Let's extract these particular fields into a Pandas DataFrame for convenience.

In [None]:
times = pd.DatetimeIndex([result['properties']['datetime'] for result in results])
hrefs = {'hrefs': [result['assets']['0_B01_WTR']['href'] for result in results]}

In [None]:
# Construct Pandas DataFrame to summarize granules from search results
granules = pd.DataFrame(index=times, data=hrefs)
granules.index.name = 'times'

In [None]:
granules

In [None]:
len(granules.index.unique()) / len(granules) # Notice the timestamps are not all unique, i.e., some are repeated

In [None]:
len(granules.hrefs.unique()) / len(granules) # Make sure all the hrefs are unique

Let's get a sense of how many granules are available for each day of the month. Note, we don't know how many of these tiles contain cloud cover obscuring features of interest yet.

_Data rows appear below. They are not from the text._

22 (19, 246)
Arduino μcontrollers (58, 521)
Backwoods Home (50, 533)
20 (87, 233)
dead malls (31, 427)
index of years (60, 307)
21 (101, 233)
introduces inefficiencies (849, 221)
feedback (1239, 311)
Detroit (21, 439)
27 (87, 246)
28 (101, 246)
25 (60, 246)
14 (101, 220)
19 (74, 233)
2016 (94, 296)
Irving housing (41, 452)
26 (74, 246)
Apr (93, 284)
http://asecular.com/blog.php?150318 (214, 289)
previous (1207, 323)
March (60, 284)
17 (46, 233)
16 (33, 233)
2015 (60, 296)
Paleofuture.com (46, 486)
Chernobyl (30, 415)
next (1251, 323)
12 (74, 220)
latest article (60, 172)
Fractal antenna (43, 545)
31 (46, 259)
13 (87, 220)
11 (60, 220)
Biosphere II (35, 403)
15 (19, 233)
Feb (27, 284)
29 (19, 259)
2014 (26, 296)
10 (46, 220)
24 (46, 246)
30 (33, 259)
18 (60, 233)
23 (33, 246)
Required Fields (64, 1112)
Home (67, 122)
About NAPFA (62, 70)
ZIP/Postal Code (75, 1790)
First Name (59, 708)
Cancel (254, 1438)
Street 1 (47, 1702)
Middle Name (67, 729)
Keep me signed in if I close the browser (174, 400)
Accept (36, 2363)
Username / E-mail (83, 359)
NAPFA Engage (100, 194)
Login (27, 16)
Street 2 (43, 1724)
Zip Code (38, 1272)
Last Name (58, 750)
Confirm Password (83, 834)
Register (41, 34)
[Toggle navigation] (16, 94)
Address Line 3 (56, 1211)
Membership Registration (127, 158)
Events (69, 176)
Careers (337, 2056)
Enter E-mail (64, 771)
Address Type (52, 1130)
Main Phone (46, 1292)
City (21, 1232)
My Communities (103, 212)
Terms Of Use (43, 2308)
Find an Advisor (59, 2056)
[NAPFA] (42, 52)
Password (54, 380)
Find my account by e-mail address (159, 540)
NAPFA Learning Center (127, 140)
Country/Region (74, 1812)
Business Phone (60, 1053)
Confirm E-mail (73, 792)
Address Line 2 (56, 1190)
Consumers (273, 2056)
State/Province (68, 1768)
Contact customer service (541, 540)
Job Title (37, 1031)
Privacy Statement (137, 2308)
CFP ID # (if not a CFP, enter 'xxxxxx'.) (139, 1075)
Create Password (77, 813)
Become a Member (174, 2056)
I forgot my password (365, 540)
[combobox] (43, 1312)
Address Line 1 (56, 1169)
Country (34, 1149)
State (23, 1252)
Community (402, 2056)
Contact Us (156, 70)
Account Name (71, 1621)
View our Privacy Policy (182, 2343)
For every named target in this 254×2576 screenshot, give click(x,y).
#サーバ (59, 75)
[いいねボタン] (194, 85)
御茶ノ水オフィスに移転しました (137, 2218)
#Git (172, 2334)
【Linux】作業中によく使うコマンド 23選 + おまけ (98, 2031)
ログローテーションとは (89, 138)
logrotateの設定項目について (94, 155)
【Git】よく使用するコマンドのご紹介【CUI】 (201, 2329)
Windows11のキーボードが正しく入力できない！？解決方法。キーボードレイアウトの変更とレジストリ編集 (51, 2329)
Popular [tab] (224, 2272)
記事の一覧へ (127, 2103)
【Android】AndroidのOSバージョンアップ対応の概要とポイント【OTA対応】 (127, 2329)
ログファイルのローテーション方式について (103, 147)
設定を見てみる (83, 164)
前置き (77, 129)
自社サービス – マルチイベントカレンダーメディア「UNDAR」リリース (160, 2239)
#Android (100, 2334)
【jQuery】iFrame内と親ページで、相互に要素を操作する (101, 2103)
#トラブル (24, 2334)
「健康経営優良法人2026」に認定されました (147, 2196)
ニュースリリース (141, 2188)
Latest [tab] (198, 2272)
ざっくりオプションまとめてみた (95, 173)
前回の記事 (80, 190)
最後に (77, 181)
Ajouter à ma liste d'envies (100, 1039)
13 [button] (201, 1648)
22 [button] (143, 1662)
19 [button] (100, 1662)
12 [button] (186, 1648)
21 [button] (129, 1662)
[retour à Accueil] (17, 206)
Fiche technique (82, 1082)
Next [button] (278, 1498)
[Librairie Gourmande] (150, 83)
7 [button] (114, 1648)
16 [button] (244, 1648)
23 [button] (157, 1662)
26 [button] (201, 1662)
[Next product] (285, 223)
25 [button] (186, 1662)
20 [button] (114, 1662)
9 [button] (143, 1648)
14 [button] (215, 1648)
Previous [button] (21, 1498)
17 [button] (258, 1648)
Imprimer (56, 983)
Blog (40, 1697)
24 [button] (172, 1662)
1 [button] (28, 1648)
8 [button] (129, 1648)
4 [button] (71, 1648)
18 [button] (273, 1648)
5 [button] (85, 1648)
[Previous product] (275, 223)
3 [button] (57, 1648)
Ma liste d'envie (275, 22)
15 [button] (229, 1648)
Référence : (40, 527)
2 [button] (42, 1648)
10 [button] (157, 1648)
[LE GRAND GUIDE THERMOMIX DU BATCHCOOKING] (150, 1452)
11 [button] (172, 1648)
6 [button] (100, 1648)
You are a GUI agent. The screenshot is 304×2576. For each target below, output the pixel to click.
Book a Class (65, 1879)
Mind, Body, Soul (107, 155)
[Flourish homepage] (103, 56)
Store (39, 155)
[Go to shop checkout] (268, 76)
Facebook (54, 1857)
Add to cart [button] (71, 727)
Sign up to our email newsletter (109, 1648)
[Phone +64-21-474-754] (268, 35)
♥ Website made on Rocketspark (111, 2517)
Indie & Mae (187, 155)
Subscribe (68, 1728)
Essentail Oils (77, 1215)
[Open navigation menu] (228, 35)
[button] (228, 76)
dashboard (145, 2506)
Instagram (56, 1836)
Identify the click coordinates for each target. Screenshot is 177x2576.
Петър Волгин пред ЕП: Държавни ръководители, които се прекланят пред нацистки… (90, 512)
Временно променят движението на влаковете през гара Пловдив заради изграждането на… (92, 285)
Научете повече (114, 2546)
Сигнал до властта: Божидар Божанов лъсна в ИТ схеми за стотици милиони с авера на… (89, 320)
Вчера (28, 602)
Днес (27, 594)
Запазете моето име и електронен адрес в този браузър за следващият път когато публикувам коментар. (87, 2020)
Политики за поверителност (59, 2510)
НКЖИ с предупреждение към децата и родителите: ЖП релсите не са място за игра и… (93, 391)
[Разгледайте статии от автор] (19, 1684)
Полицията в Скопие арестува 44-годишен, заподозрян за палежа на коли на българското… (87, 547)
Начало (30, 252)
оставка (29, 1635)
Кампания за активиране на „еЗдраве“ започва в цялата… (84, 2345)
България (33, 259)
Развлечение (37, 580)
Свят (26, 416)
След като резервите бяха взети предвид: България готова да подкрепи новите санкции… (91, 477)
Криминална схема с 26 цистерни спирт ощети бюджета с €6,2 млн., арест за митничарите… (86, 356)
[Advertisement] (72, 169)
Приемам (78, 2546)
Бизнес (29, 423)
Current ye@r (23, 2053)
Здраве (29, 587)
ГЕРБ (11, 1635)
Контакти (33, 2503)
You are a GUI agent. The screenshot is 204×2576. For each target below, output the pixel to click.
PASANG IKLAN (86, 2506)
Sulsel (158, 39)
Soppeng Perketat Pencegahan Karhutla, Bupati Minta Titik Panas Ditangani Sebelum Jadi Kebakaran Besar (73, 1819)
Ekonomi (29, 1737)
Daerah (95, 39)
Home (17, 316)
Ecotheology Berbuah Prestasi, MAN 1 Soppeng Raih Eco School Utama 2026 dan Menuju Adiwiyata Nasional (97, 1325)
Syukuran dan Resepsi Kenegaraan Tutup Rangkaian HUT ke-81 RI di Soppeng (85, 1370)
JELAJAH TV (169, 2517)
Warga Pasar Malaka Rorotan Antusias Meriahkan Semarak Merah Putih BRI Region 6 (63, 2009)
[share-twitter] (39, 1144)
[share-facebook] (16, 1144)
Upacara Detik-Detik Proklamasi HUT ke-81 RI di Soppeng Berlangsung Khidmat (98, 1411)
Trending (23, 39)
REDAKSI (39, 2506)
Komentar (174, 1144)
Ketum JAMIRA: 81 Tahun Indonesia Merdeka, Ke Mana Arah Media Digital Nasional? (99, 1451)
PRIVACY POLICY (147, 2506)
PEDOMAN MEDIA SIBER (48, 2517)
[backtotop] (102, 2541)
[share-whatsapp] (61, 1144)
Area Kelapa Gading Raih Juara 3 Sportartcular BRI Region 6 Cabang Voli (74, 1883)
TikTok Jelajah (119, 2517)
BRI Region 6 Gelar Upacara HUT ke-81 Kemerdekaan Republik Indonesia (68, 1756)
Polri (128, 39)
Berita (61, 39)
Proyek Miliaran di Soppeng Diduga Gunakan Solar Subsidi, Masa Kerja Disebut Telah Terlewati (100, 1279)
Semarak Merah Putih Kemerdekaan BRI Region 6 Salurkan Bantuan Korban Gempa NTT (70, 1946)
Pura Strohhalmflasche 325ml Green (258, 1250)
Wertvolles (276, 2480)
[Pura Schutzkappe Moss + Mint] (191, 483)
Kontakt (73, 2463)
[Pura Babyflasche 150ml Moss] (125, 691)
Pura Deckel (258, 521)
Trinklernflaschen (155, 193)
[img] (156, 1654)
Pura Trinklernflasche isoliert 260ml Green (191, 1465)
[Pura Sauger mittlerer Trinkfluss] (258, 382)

The next few lines do some manipulations in Pandas of the DataFrame `granules` to yield a line plot showing what dates are associated with the most granules.

In [None]:
granules_by_day = granules.resample('1d')  # Grouping by day, i.e., "resampling"

In [None]:
granule_counts = granules_by_day.count() # Aggregating counts

In [None]:
# Ignore the days with no associated granules
granule_counts = granule_counts[granule_counts.hrefs > 0]

In [None]:
# Relabel the index & column of the DataFrame
granule_counts.index.name = 'Day of Month'
granule_counts.rename({'hrefs':'Granule count'}, inplace=True, axis=1)

In [None]:
count_title = '# of DSWx-HLS granules available / day'
granule_counts.hvplot.line(title=count_title, grid=True, frame_height=300, frame_width=600)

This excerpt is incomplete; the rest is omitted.